Brugada Syndrome (BrS) is a rare, inherited disorder of the heart’s electrical system that occurs in people with otherwise structurally normal hearts. This condition is classified as a channelopathy, meaning it is caused by a malfunction in the ion channels that regulate the heart’s electrical impulses. The syndrome significantly increases the risk of ventricular fibrillation, a life-threatening heart rhythm that can lead to cardiac arrest and sudden cardiac death, often occurring during rest or sleep. Understanding its inheritance pattern is the first step toward managing the risk for family members.
How the Syndrome is Inherited
Brugada Syndrome is most often transmitted through an Autosomal Dominant inheritance pattern. This means an individual only needs to inherit one copy of the altered gene from one parent to be at risk for the condition. The gene responsible is located on one of the non-sex chromosomes, which is what the term “autosomal” refers to.
For a person with the syndrome, there is a 50% chance that they will pass the genetic variant to their offspring. This risk applies equally to both male and female children, as the inheritance is not linked to the sex chromosomes. Although the majority of cases are inherited, the condition can also arise from a spontaneous de novo mutation, meaning the genetic change occurs in the affected person without being present in either parent.
Identifying the Genetic Culprit
The molecular foundation of Brugada Syndrome lies in the disruption of the heart’s ability to conduct electrical signals, a process governed by specialized ion channels. The most frequently identified genetic culprit is a variant in the SCN5A gene, which is found in approximately 20 to 30% of affected individuals. This gene contains the instructions for building the alpha-subunit of the NaV1.5 sodium channel, which is responsible for the rapid influx of sodium ions into heart muscle cells.
When a mutation occurs in SCN5A, it leads to a loss-of-function in the resulting sodium channel protein. This functional change reduces the amount of electrical current flowing into the heart cells, disrupting the initial phase of the heart’s action potential. This abnormality in the sodium current creates the distinctive electrical pattern seen on an electrocardiogram (ECG) and predisposes the individual to dangerous arrhythmias. While numerous other genes have been linked to BrS, SCN5A remains the most common and best-understood genetic marker for the condition.
Why Symptoms Vary Among Family Members
Despite inheriting the same genetic variant, family members often experience dramatically different clinical outcomes, a phenomenon known as variable penetrance. Penetrance describes the likelihood that a person who carries a specific gene mutation will actually show the symptoms or features of the associated disorder. For Brugada Syndrome, it is possible to carry the SCN5A mutation and never develop the characteristic abnormal ECG pattern or experience any symptoms.
This variability suggests that other factors—genetic, hormonal, or environmental—must interact with the primary mutation to cause the manifestation of the syndrome. Environmental triggers, such as a high fever, certain medications, or even a large meal, can temporarily unmask the condition by further stressing the already compromised sodium channels. Fever is a common trigger for life-threatening arrhythmias in individuals carrying a BrS mutation.

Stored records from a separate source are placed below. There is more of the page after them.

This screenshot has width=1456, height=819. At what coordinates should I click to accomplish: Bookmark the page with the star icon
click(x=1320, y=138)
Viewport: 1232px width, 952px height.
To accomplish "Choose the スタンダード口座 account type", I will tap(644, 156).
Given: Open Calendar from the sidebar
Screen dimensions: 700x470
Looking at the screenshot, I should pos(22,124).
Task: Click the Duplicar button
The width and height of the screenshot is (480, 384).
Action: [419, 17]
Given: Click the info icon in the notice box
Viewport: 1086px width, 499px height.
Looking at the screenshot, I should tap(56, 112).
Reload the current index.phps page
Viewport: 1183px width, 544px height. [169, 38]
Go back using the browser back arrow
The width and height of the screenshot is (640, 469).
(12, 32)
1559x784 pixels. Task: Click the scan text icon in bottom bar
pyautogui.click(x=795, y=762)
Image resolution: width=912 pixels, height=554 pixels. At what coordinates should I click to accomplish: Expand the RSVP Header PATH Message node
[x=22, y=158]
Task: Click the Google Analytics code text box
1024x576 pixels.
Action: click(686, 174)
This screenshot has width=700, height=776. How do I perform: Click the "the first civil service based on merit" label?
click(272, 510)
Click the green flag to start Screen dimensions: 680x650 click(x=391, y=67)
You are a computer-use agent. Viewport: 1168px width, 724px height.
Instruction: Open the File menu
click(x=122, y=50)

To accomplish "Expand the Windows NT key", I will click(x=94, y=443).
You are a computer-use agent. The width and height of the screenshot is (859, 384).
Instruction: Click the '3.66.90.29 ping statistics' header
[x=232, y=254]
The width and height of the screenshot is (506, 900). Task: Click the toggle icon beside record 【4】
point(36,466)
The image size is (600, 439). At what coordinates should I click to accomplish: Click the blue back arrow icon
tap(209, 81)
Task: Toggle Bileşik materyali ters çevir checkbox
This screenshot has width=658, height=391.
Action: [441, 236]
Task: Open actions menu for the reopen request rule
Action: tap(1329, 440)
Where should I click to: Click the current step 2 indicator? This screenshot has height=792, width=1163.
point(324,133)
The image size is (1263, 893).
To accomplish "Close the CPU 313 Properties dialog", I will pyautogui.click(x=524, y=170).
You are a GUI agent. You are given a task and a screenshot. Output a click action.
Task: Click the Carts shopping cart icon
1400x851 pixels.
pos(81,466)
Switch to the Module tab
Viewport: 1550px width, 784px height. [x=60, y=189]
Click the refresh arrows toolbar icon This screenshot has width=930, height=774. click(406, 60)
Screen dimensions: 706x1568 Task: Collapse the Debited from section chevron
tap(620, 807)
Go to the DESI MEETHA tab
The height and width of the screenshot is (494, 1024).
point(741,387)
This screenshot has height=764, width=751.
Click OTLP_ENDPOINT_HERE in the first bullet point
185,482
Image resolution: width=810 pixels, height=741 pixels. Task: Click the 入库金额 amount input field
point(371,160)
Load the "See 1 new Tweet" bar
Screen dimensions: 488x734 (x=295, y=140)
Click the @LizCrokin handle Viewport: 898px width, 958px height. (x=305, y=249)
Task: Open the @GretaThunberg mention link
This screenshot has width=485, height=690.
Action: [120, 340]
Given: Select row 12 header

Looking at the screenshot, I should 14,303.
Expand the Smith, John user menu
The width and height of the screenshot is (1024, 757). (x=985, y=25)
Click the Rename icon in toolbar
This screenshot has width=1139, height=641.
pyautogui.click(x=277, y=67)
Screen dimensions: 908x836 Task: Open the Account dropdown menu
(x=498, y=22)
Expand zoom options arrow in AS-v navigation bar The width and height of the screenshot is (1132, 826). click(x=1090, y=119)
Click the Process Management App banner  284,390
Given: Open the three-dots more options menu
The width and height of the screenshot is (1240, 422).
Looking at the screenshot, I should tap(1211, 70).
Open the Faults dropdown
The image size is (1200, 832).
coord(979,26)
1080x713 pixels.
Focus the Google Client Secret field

Screening for BrS in Relatives
Given the hereditary nature of Brugada Syndrome, screening is recommended for all first-degree relatives, which include parents, siblings, and children of an affected person. The initial screening involves a review of the family’s medical history and a standard 12-lead electrocardiogram (ECG). Because the abnormal ECG pattern can be transient, a single normal reading does not completely rule out the condition.
In cases where the diagnosis is uncertain, a physician may perform a sodium channel blocker challenge test. This involves administering a specific medication under controlled conditions to unmask the characteristic ECG pattern. Genetic testing for the SCN5A variant is also a routine part of screening, particularly when the causative mutation has already been identified in the family member with the syndrome. If a relative tests positive for the known familial mutation, they can be monitored closely and advised on lifestyle changes, such as avoiding certain drugs and aggressively treating fevers, which is a crucial step in preventing sudden cardiac events.